More embarrassing comments of Bloomberg’s past at a university forum were unveiled over the weekend where Bloomberg cast farmers as individuals in the workforce who are unable to adapt to the 21st-century information economy.

“The agrarian society lasted 3,000 years and we could teach processes. I could teach anybody, even people in this room, no offense intended, to be a farmer,” Bloomberg told students at the University of Oxford in 2016. “It’s a process. You dig a hole, you put a seed in, you put dirt on top, add water, up comes the corn. You could learn that. Then we had 300 years of the industrial society. You put the piece of metal on the lathe, you turn the crank in the direction of the arrow and you can have a job. And we created a lot of jobs. At one point, 98 percent of the world worked in agriculture, now it’s 2 percent in the United States.”

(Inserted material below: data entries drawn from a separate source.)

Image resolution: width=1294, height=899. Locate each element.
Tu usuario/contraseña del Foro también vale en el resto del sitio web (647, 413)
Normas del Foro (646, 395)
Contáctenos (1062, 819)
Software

Of course, farming in the modern era has become one of the most sophisticated industries in the 21st century as farmers and scientists continue to develop better ways to grow enough food to feed the world.

Soybean farmer Sid Rodgers told Fox News that farming in the digital age has pushed those harvesting the nation’s crops to be more innovative than ever.

“Listen, farmers have been innovative people all their life,” Rogers said. “They have to be well-versed in multiple occupations from welding and fabricating to electrical, plumbing, being a vet… we have to be masters of GPS, soil science, weather, marketing – in order to stay alive.”

Fourth-generation farmer Mary Blackmon explained to Fox that farming requires “a very well-informed, detailed strategy on every single aspect from financing your seed selection to your planting to what tractors and machinery you are going to use.”

Farming is hardly just sticking a seed into the ground and hoping something worth selling grows.

It’s Just The Beginning

The recent slew of damaging details from Bloomberg’s past have only just begun, and have likely just scratched the surface of the 78-year-old businessman’s long history as a business tycoon and politician in New York City. As the primary progresses and Bloomberg’s billions threaten to peel off delegates from the other candidates, Bloomberg will face tougher obstacles moving into the subsequent stages of the Democratic contest.